Re: ACTION-417: investigate completeness of error handling wrt TLS extensions

Yngve Nysaeter Pettersen wrote:
> On Wed, 07 May 2008 15:18:11 +0200, Stephen Farrell 
> <stephen.farrell@cs.tcd.ie> wrote:
> 
>>
>>
>> So, I've taken a look but don't yet have specific text to suggest
>> for xit. Maybe put this on a call agenda, or consider it at the
>> f2f.
>>
>> TLS 1.2 [1] allows for extension handling and defines 1 extension
>> (signature algs) that I think we can ignore.
>>
>> TLSEXT [2] is a draft that specifies a bunch of existing extensions,
>> two of which we might, or might not, want to mention.
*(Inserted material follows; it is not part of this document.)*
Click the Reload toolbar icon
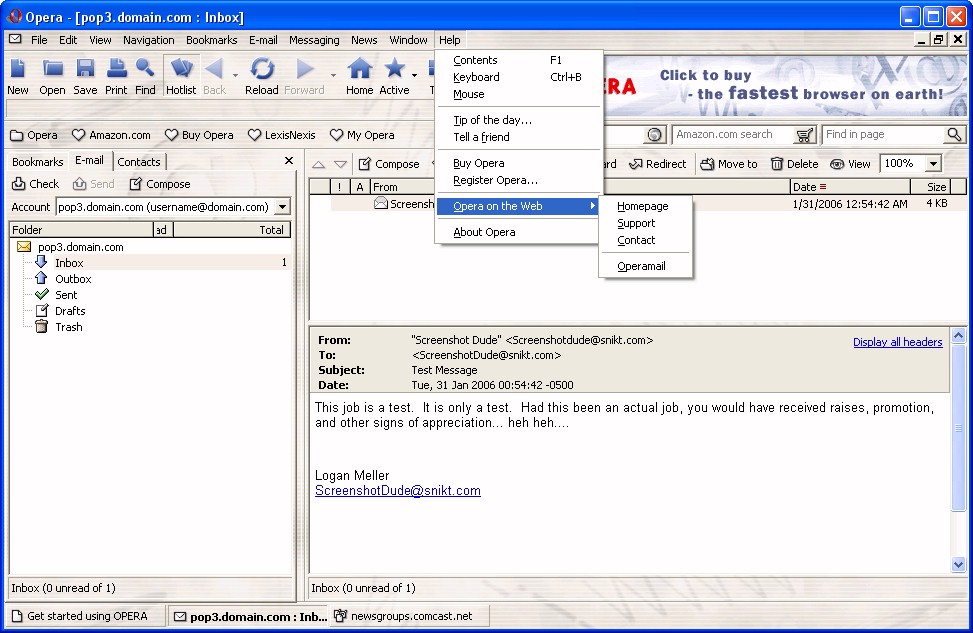The width and height of the screenshot is (973, 633). (262, 70)
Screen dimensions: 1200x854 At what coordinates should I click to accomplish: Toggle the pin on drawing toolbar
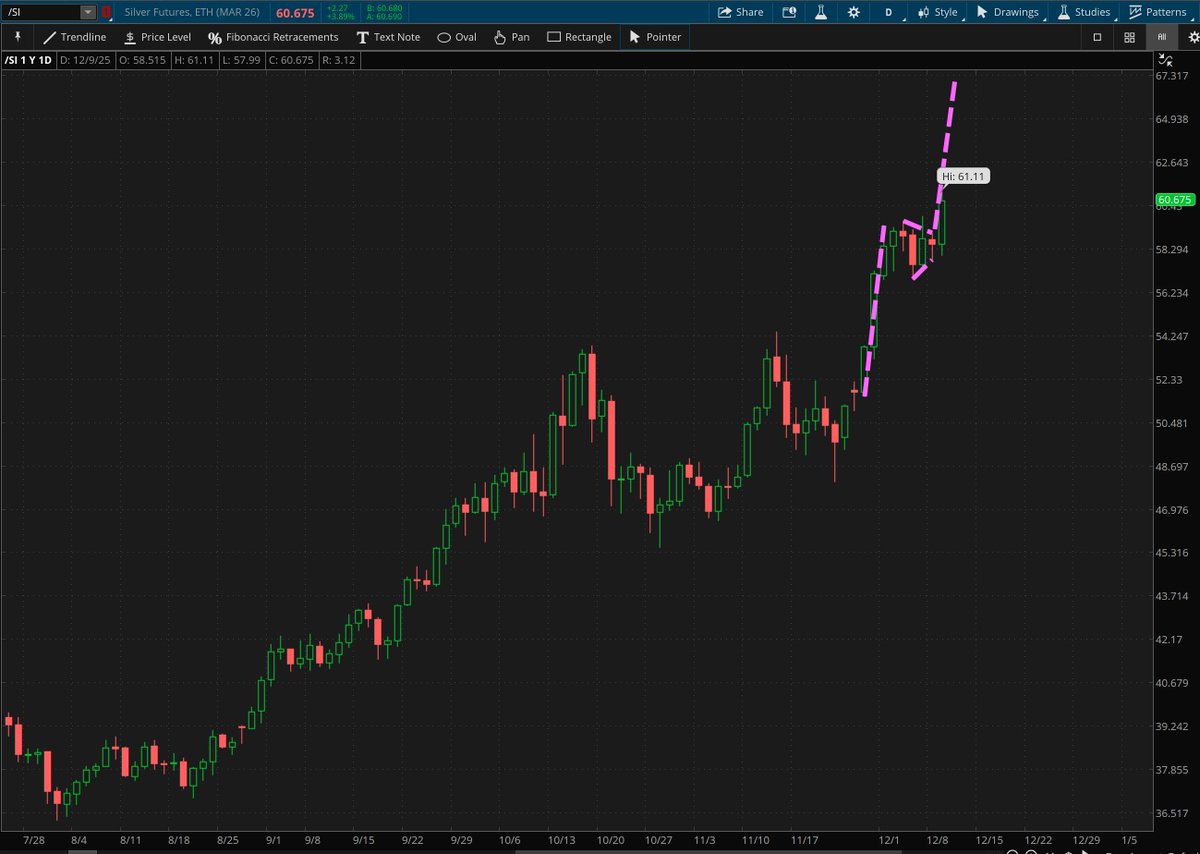(x=17, y=36)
I've no idea
>> of how widespread adoption of any of these extensions might
>> prove to be - but I don't think they're used much (or at all) today.
> 
> TLS Extension support is new, and there have been substantial 
> interoperability problems, which actually forced Opera to disable (by 
> preference) both TLS 1.1 and extension support throughout the 8.x 
> version, and it was only possible to enable it in 9.x because we added a 
> feature testing system with fallbacks.
> 
> At present, as I understand it, IE7 on Vista support the servername 
> extension, I think beta versions of FF supports it.
> 
> With respect to the certificate status extension, it should work in 
> Opera 9.26 and later, and it is possible that Windows 2008 supports it 
> on the client side (I know it does on the server side).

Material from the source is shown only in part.